Zoe Courville often spends her summers in East Antarctica collecting and analyzing ice samples. But today she is teaching kids in Hanover, passing around a translucent cylinder the size of a frozen juice can. She has packed it with layers of ice, laced with grit, to simulate what she usually finds in the frigid field.
“As you get deeper and deeper in the ice you’re getting older and older ice and because we’re in areas where it’s cold enough that it rarely melts you are left with a record of the climate. So you can tell temperature, based on the isotopes of water; you can see different pollutants and different parts of ice that have been entrapped in there and that can also tell you something about the climate as you drill deeper and deeper,” she explains.
Hailey Napier, from Woodstock, takes careful notes as she peers at the ice cylinder.
“I see at least five layers, I think,” she says.
Step two—sawing the layers apart.
“So now we’re going to cut this core according to the layers they have identified in it. So who wants to start sawing?” Courville asks.

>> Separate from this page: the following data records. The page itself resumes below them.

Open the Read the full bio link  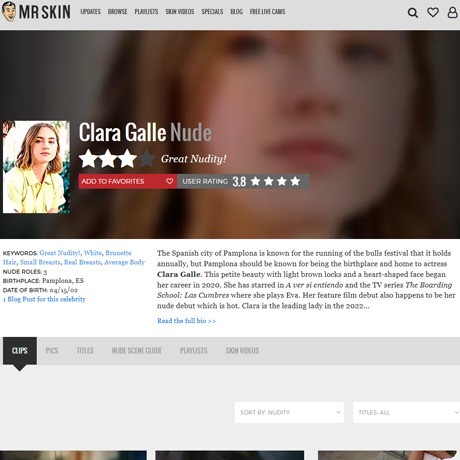186,321
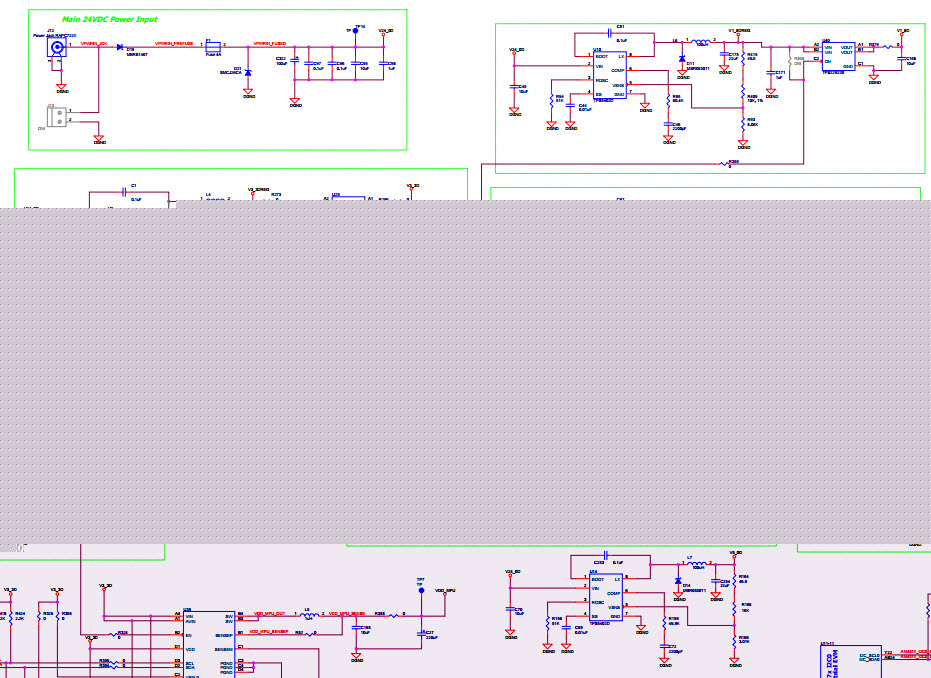The height and width of the screenshot is (678, 931).
Task: Click the 'Main 24VDC Power Input' title text
Action: click(x=109, y=19)
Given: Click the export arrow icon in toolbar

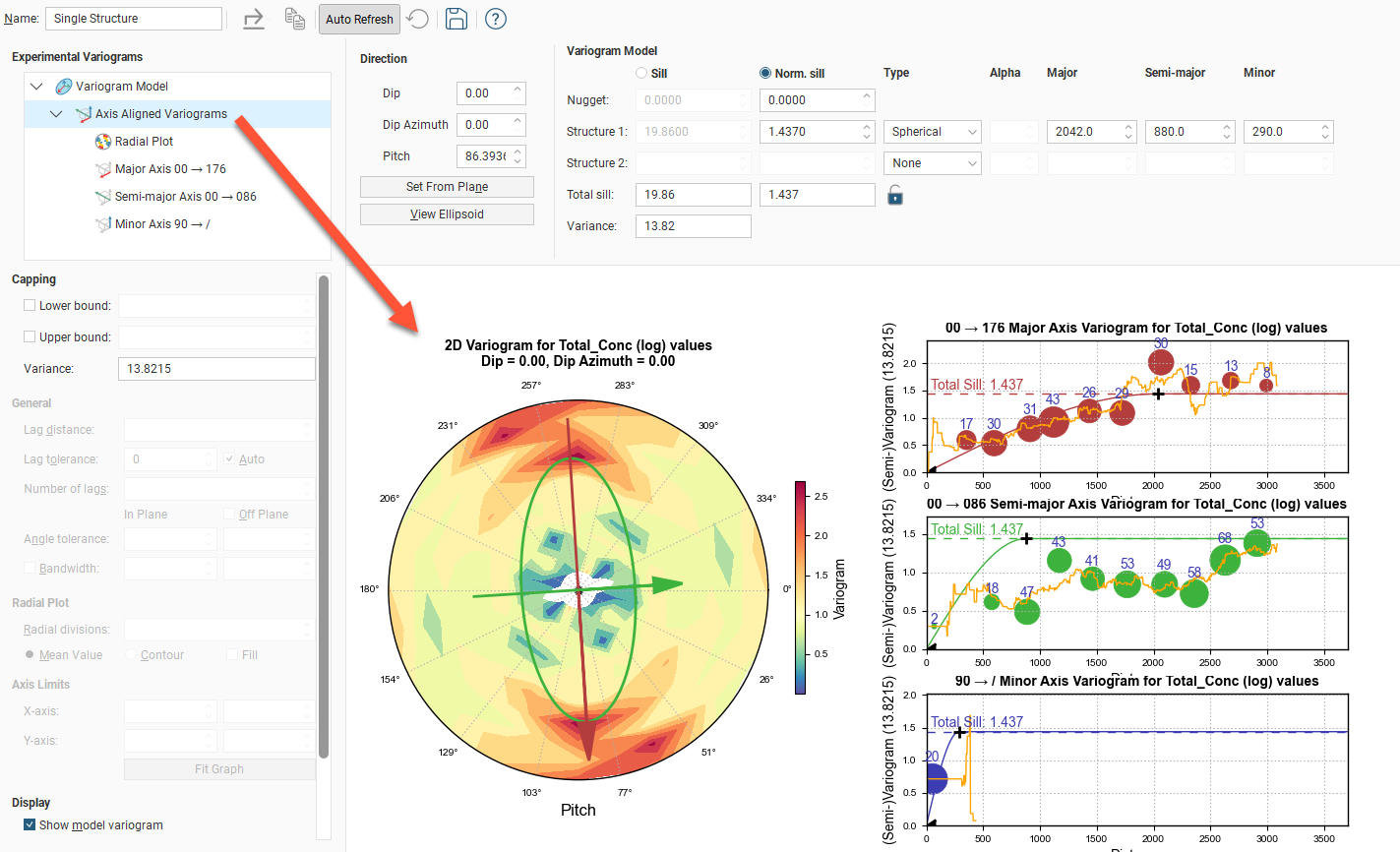Looking at the screenshot, I should point(254,19).
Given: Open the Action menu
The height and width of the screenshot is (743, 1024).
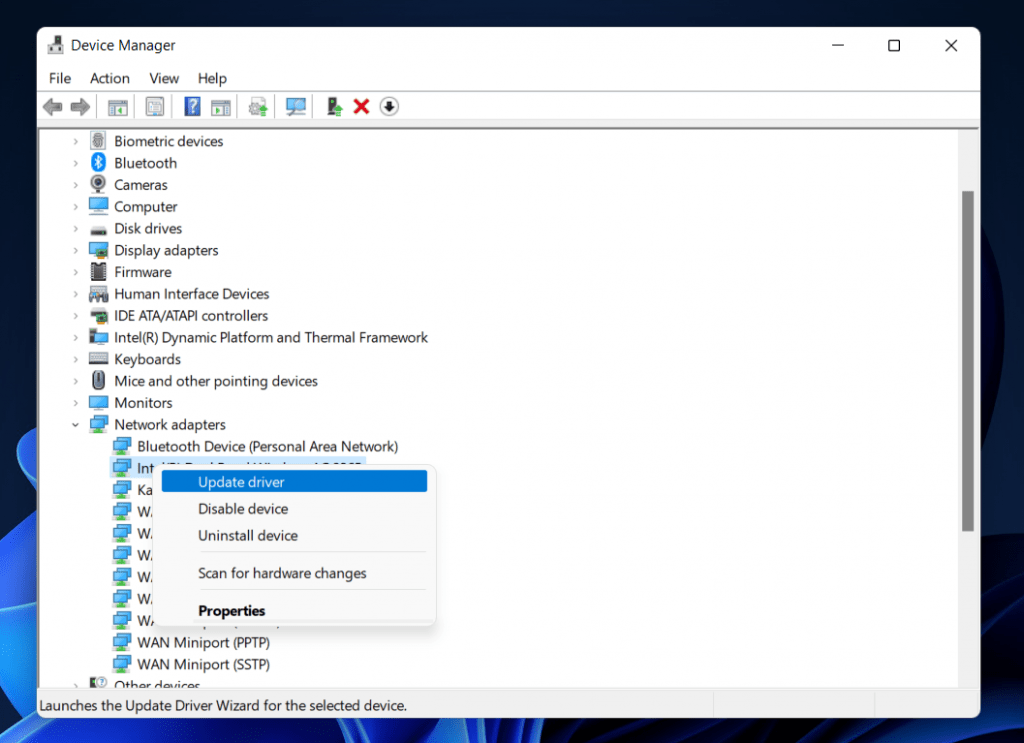Looking at the screenshot, I should click(x=110, y=78).
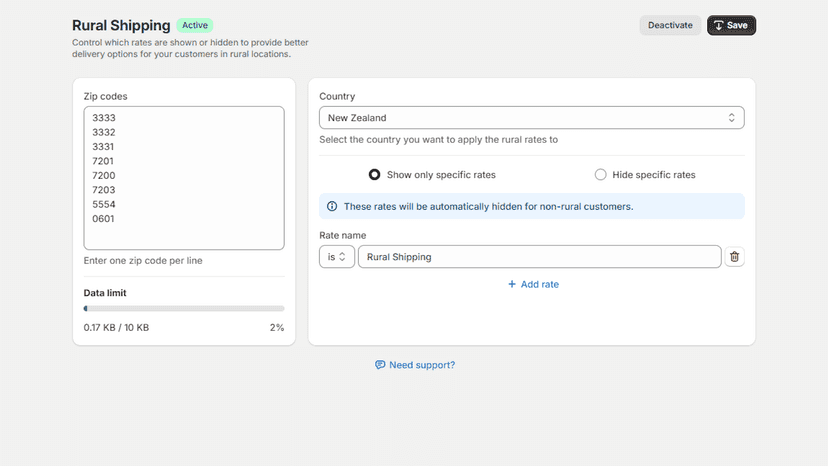This screenshot has height=466, width=828.
Task: Add another rate with Add rate link
Action: click(533, 284)
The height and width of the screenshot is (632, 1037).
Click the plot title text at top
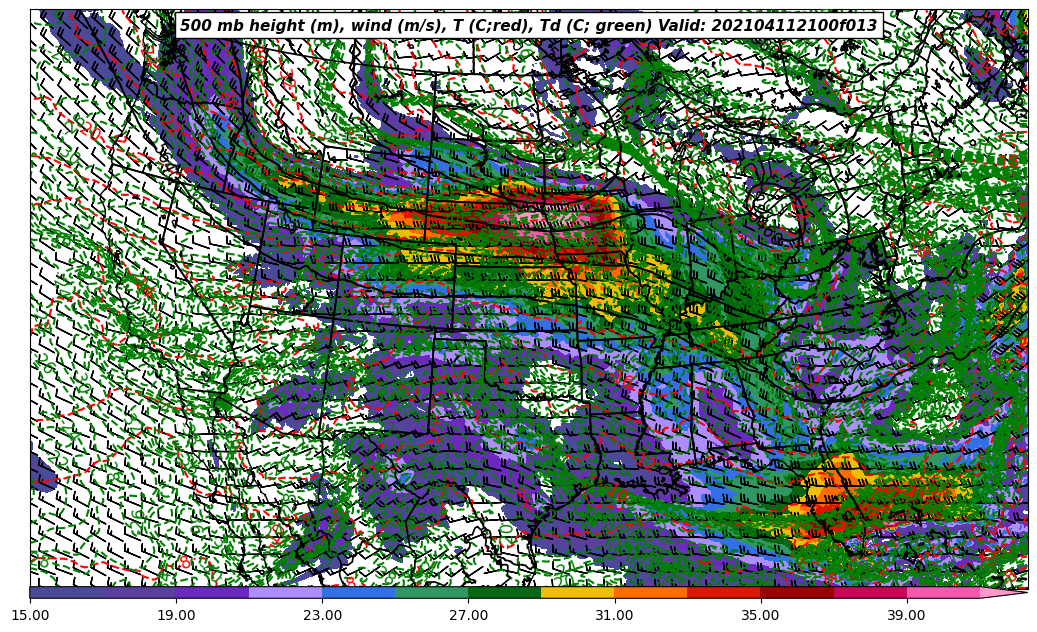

One volunteer is a tall, lean kid named Max Wonsavage. His grandfather actually worked at this lab once, and experimented on real ice in Antarctica. Some of that curiosity seems to have rubbed off on Max.
“I’m just really interested in chemistry and science in general and I seem to have a talent for it. I’m just intrigued by it,” he says.
The teenagers sawing through solid ice are just the kind of hard-working adventurers the Army Corps of Engineers hopes to recruit, eventually. Organizers of this camp say the average age of researchers is creeping up, so they need to lure the next generation—especially traditionally under-represented women—into the field.
The campers troop outdoors to drill into a larger core of ice.
As Hailey Napier and Maddie Blewitt wait for their turn with the auger, they explain why this research about climate change is so important, especially for their generation.
“I think it’s important to be prepared for the future and what it might be like and we’re going to live there, so…” Hailey pauses.
Maddie jumps into the conversation.
“We can also figure out more of the past because the air bubbles trap, like, carbon dioxide levels so we can see what kind of impact we are making in the atmosphere and see what we need to do to make it better,” she says.
The Hands-On Investigation and Laboratory Learning—or CHILL—camps continue through Aug. 8. They are also being held in two local schools. They are being offered free for local students who signed up this spring on a first-come, first-served basis.